Europe depends on Russian gas and there is no viable replacement in sight. All talk of one is nonsense, and moreover costly nonsense for which Europeans consumers will ultimately have to pay a high price.
Whatever rationalisations the European bureaucracy comes up with to justify its campaign against Gazprom, the simple fact is that in economic terms it is counterproductive and makes no sense.
What it is doing is not “reducing Europe’s dependence on Gazprom”. Rather, it is driving Gazprom away, forcing it to look for new customers and to redirect the flow of its gas away from Europe.
What that in turn will mean is that Europe will have to pay a significantly higher price for its gas and its energy than its competitors will, or than it would otherwise need to pay.
Unfortunately if the events of the last year have proved anything, it is that economic realities are never allowed to get in the way of the anti-Russian obsessions of many of Europe’s leaders.
From the Daily Telegraph:
Europe will remain dependent on Russian gas for years to come, energy giant Centrica has warned, dismissing suggestions the EU can replace it with other sources as “unrealistic”.

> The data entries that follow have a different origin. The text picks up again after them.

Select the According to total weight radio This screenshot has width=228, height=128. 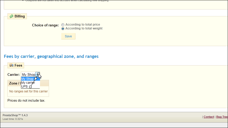[63, 29]
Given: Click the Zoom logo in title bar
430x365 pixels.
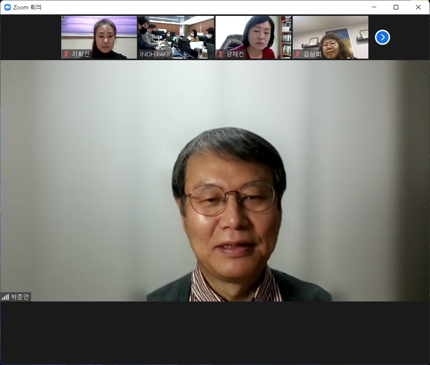Looking at the screenshot, I should point(8,7).
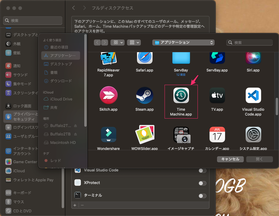Image resolution: width=279 pixels, height=216 pixels.
Task: Select the Time Machine.app icon
Action: [x=181, y=95]
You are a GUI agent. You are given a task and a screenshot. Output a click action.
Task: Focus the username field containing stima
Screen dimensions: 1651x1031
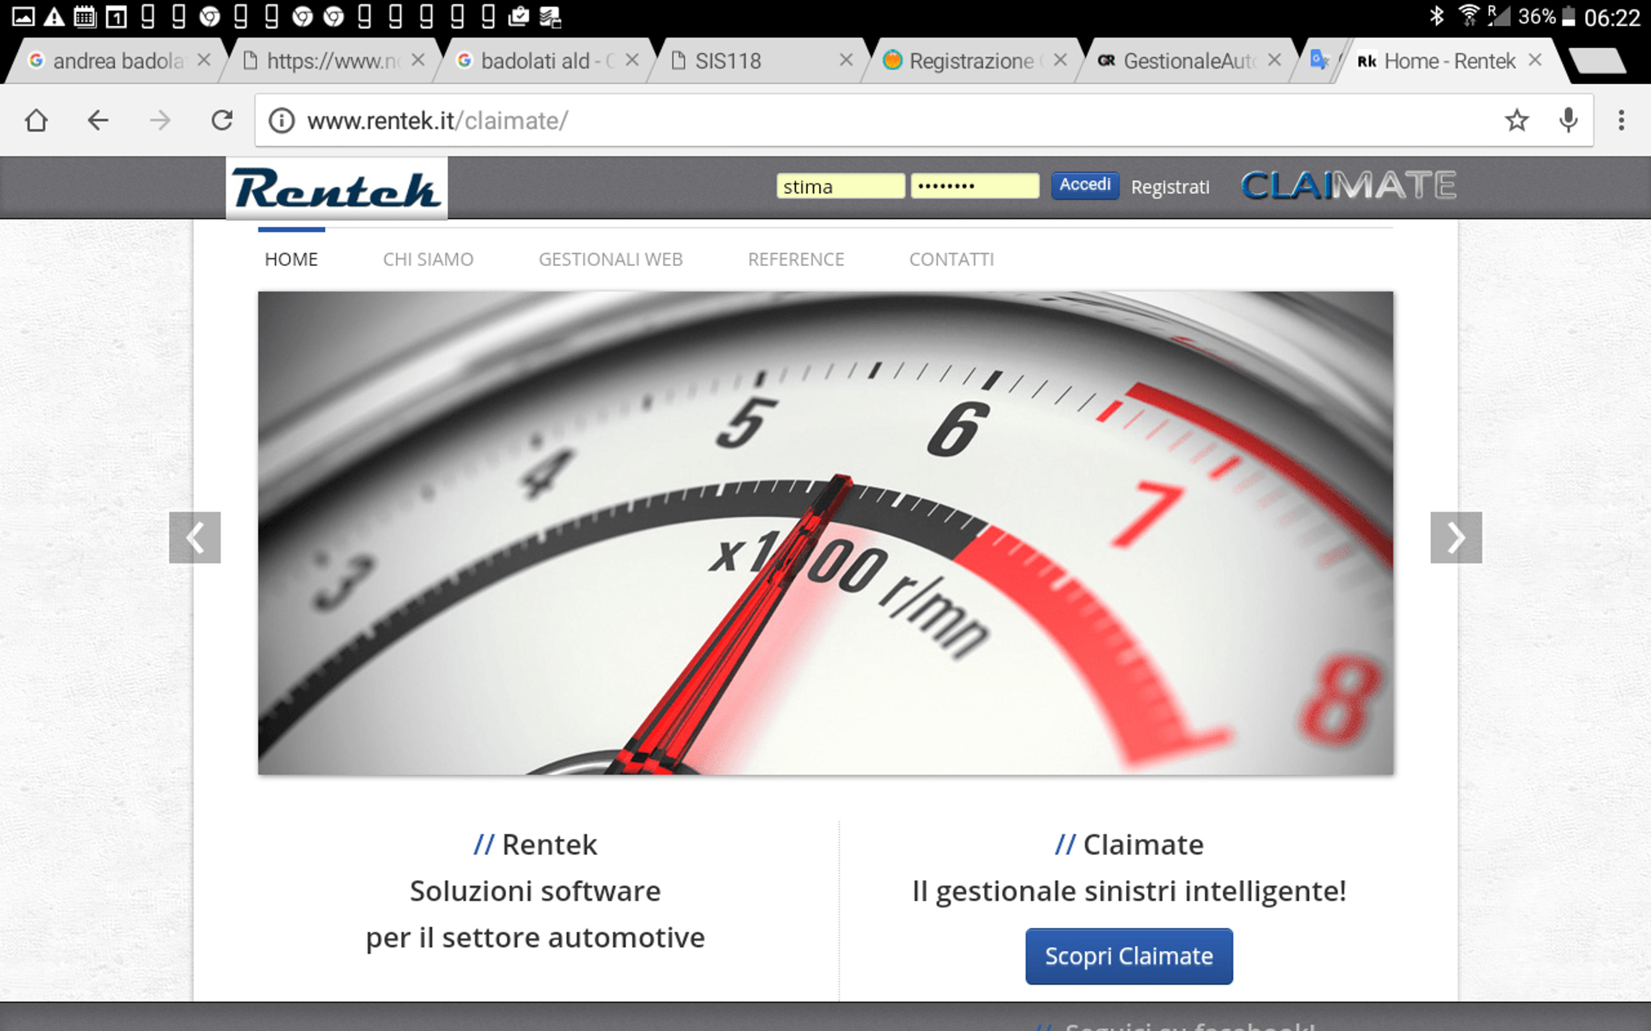[841, 186]
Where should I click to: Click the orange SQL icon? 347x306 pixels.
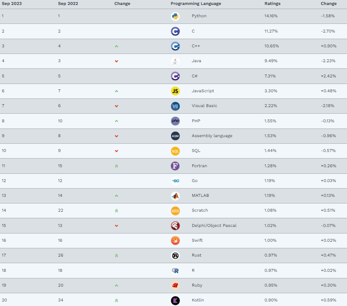[x=175, y=151]
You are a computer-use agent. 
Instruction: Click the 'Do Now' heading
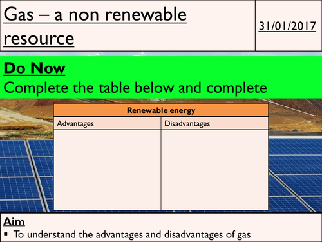click(x=34, y=68)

European leaders have scrambled to try to cut reliance on imports from Vladimir Putin’s Russia since the Ukraine crisis escalated last year, with Ed Davey, the energy secretary, suggesting loft insulation and wind farms were needed to “take on the Kremlin”.
But Rick Haythornthwaite, Centrica chairman, told shareholders on Monday: “Whatever we might want as Europe, we need to be very careful about being pragmatic about the realities of it… I think it’s unrealistic to think that Russian gas is going to be replaced in the near-term.”
Iain Conn, Centrica chief executive, added: “Russia supplies… about a third of Europe’s gas. You can’t switch that off easily without huge consequence. There is no way the United States can supply that volume of LNG to replace it.”
If sanctions were imposed on Russian gas companies would have to comply, he said, but it would have “a very significant impact on Europe’s ability to balance its natural gas sources and uses”, particularly in Eastern Europe which was “not plumbed in to many alternatives”.
But he added that Russia had been a “a reliable supplier of gas all the way through the Cold War” and that it needed European demand. “Russia realises that plays a very important part in Russia’s own future and there’s as much value in this co-dependency as there is potential threat,” he said.